■ WORK TO BE COMPLETED ■
If a line includes "Edit", copy it out of the entries.

■ EXCERPTED RECORDS ■

-*-

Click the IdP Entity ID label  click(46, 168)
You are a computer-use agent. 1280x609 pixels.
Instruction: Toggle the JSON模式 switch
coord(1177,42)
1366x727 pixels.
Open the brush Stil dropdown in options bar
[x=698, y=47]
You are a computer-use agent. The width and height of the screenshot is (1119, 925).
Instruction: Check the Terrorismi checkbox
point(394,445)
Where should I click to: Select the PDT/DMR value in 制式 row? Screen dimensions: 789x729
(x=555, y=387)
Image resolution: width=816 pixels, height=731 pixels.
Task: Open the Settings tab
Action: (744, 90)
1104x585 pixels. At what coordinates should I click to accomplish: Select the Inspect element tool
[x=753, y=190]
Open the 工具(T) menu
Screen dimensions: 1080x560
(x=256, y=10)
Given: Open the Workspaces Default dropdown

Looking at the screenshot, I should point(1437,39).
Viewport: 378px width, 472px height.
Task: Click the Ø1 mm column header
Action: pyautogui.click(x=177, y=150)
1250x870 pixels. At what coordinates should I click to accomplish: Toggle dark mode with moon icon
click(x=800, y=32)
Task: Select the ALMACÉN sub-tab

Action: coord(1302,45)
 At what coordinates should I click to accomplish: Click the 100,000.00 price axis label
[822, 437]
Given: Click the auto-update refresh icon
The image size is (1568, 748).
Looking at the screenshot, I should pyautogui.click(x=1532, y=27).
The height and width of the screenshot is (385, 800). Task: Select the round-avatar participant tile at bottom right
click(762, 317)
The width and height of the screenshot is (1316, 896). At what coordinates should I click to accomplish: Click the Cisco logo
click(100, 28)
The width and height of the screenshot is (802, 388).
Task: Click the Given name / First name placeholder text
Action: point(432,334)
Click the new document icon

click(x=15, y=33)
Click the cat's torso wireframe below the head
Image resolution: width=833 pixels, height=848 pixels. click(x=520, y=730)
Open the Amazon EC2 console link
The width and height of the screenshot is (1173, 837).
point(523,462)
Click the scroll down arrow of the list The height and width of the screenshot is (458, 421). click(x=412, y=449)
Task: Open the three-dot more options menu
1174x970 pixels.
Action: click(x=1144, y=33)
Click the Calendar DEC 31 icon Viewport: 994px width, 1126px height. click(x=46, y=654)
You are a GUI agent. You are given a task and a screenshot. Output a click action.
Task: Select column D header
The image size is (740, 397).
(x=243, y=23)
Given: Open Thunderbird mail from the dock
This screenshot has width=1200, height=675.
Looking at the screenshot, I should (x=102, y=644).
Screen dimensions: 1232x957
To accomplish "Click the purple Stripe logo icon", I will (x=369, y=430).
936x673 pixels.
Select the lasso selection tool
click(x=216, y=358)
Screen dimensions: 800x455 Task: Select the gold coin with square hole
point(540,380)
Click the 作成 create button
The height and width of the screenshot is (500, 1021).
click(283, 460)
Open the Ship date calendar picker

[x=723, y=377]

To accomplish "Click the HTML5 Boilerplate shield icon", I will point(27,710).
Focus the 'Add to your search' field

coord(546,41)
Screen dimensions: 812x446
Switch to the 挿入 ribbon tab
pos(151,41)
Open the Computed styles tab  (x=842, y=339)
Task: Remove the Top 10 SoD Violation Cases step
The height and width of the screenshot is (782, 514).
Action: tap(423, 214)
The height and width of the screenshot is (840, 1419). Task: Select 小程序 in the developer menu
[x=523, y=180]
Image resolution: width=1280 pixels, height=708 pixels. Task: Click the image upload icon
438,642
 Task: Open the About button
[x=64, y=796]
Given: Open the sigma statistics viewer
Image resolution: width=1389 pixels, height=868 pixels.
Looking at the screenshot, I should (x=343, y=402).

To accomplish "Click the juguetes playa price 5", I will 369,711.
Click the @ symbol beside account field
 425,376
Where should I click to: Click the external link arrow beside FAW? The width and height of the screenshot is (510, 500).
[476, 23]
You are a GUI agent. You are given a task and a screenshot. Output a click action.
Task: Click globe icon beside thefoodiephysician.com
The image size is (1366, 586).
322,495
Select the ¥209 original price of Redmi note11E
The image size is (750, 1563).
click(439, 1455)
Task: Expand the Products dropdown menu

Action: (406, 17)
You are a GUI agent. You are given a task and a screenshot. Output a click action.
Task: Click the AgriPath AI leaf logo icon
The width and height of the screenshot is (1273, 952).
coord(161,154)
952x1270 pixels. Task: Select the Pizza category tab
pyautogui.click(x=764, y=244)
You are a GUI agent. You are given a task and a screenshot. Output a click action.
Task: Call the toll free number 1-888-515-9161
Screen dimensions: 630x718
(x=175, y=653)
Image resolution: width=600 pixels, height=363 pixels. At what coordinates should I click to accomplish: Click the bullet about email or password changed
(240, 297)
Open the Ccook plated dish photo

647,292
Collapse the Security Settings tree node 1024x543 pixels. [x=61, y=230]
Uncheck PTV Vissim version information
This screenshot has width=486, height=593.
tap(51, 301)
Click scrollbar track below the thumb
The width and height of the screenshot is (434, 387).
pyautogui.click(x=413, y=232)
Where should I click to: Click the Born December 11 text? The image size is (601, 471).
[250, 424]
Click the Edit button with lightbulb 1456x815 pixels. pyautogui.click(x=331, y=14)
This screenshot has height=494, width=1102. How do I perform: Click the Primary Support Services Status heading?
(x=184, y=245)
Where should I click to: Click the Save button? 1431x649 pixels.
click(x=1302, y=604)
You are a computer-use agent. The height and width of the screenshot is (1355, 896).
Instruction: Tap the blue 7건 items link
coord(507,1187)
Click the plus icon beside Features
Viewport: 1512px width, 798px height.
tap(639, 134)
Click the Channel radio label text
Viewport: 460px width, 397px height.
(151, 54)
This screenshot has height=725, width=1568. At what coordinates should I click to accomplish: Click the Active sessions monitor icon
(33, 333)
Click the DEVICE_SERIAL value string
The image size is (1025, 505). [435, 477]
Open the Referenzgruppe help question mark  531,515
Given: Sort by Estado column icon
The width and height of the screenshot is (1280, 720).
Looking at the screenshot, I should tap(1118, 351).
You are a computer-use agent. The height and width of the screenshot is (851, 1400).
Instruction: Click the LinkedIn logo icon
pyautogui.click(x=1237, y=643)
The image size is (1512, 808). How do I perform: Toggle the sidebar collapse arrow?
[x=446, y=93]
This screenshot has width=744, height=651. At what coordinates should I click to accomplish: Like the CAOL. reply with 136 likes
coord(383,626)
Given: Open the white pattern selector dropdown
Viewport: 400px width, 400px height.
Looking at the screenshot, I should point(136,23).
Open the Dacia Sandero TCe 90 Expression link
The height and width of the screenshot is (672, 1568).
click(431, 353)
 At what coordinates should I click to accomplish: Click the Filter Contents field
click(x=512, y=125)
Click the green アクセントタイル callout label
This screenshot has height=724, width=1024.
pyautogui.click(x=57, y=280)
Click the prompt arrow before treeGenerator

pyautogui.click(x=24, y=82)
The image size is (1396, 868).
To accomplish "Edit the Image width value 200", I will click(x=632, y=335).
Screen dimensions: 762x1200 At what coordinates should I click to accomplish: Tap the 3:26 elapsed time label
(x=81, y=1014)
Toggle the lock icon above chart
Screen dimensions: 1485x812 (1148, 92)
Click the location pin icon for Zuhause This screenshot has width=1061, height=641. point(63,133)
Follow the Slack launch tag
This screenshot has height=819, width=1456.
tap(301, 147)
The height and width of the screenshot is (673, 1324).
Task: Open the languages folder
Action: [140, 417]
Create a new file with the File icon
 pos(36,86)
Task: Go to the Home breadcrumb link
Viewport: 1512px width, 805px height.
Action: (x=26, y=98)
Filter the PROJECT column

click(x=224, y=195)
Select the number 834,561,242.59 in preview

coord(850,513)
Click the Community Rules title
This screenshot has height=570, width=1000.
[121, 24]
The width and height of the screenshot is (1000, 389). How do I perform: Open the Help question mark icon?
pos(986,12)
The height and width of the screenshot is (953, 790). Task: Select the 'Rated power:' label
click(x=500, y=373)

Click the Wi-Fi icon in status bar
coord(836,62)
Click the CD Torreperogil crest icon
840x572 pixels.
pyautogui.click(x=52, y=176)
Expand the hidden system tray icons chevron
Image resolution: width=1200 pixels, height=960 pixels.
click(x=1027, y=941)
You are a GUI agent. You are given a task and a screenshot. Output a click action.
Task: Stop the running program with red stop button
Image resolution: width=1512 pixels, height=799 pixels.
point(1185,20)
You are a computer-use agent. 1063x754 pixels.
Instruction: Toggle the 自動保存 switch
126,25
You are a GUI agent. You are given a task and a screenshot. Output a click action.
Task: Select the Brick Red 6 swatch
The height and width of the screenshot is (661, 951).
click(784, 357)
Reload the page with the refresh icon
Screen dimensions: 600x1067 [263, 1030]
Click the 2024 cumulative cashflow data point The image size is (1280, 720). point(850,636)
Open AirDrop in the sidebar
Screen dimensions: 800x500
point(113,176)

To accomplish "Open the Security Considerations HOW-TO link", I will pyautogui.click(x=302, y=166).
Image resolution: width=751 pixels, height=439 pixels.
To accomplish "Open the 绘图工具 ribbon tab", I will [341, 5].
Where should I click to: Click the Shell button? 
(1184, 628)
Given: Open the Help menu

-*-

■ EXERCISE SOLUTION ■
Click the Edit button with lightbulb 1456x815 pixels. pyautogui.click(x=331, y=14)
To accomplish "Edit the Image width value 200", I will click(x=632, y=335).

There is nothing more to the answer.